そして風が渦を巻き昇る中心に、女性が一人舞い降りた。肩まで伸ばした黒髪に黒いスーツ姿、郵便局のマークが入った鞄を提げたお姉さんだった。
(もしかしてあの『魔法使い』さんって奴なのかな? 確か最近『魔法技術』の授業で習ったぞ――!)
弥の脳裏に数日前の授業の内容が呼び覚まされる。
「……配達はここで最後。今日の業務も滞りなく終了だ――む?」
手紙を出して確認していた彼女と弥は目が合ったのだ。
「……君は観光客さんか?」
「えぇはいそうです……」
触れれば斬れそうな、鋭い刃物のような空気を身にまとう美人さん。その切れ長の眼差しに怯えて後退りしつつも、弥はちゃんと答えた。
「……奇妙な空気だな、君は。呪いと
「へ?」
「多分その呪いを退ける為の神徳なのだろうが……? ……だが君はどうみてもこの街の出身ではないな……それなのに何故守護神さまの神徳が……?」
「あ、あのぅ……?」
訳の判らない独り言に間抜けな返しをする弥くん。
「おやおや『カマイタチ』ちゃんかい。いつもお仕事ご苦労様」
そんな時、駅長さんが出てきたのだ。
「駅長さま。今日の郵便物を配達しに来ました」
すっ……と手紙を差し出すお姉さん。
「カマイタチ?」
「あぁ、彼女はカマイタチなんだよ」
こそっと尋ねる弥に駅長さんは優しく答えた。
しかし……。
「カマイタチってなんですか?」
肝心要な知識が不足していたのである。
「カマイタチというのは妖怪の一種じゃよ。この街に昔から住んでいるのじゃ」
「へぇー……初めて聞きました……」
感嘆の息をつき、弥は今日一日で色々楽しい事を学んだ。
「君の年なら『魔法技術』の授業は習っているはずだ。だったら認識があると思うが」「習うには習ってましたけど……精霊などの授業はまだしていませんですから……」
「成程、それなら仕方ないな」
弥の問いに静かに答えるカマイタチさん。
「駅長さん、これをどうぞ」
ついでにお手紙を駅長さんにご配達。
「おやおや、そろそろ『狐祭り』も近いからねぇ。ありがとうさん」
「確かにお届け致しました」
ぺこりと頭を下げるカマイタチさん。
「……ところで君? 観光客さんなら宿は取っているのか?」
「え? いや別に……」
カマイタチさんにいきなり質問されて、弥は驚いた。
「もうすぐこの街ではお祭りがある。ホテルはもちろん、民宿なんかも空いていないかも知れないのだ」
「えぇっ?! どうしよう……!」
いくら今が夏で風邪の心配があまり無いとはいえ、野宿は出来る限りごめんである。何より汗臭くなれば健康にも良くない……。
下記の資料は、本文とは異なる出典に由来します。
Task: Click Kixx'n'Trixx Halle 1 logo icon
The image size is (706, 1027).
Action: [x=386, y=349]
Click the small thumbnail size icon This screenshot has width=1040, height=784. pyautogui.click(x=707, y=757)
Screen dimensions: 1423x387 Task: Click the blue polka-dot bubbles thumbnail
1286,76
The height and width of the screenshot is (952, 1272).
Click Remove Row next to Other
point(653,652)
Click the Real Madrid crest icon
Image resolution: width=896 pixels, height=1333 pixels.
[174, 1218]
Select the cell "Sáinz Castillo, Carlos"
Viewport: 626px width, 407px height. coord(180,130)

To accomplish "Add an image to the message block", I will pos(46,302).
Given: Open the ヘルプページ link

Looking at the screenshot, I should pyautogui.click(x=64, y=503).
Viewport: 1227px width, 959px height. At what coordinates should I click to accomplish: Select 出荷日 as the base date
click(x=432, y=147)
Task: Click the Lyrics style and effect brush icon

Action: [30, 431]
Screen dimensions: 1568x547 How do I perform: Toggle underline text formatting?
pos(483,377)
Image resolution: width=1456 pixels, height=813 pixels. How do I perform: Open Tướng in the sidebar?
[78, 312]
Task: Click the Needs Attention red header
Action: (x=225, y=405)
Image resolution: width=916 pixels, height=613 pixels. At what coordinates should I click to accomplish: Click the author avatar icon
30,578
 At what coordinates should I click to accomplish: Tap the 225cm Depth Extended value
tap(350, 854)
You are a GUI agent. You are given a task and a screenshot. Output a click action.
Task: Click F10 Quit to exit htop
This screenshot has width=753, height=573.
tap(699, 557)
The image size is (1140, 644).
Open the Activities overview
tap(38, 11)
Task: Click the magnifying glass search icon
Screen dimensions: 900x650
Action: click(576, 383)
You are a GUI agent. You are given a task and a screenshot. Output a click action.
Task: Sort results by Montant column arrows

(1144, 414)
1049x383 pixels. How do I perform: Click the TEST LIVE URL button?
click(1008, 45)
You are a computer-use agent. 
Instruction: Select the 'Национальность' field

「心配しないでいい。君ならすぐに宿が見つかるはずだ。……うん、すぐにな」
そんな時奥歯に物が挟まったような発言をするカマイタチさん。
その様子を訝しげに見ながら振り返ると、駅長さんも心底疲れたようなため息をつきながら「だろうねぇ……」と明後日の空を見上げていた。
……訳が判らないなぁ。弥は胸中で小さくため息をつく。
「それじゃあ駅長さんにカマイタチさん、二人共ありがとうございました!」
弥は満面の笑顔で二人に感謝すると、
「またどこかで会えると思いますから、よろしくお願いします!」
元気いっぱいの駆け足で、立ち去ってゆく。
「……あの子はきっと『アレ』ですよね?」
彼を見送りながら、カマイタチさんは嘆息した。
「やれやれ……ま、なるようにしかならんじゃろ。心配せんでも護り神さまもいるしのう」
なぁ……と駅長さんは狐竜神さまの看板を見据えた。
そこには弥が見損ねた街の二つ名が書かれている。
――かつてを今に伝える街・テンモク市――と。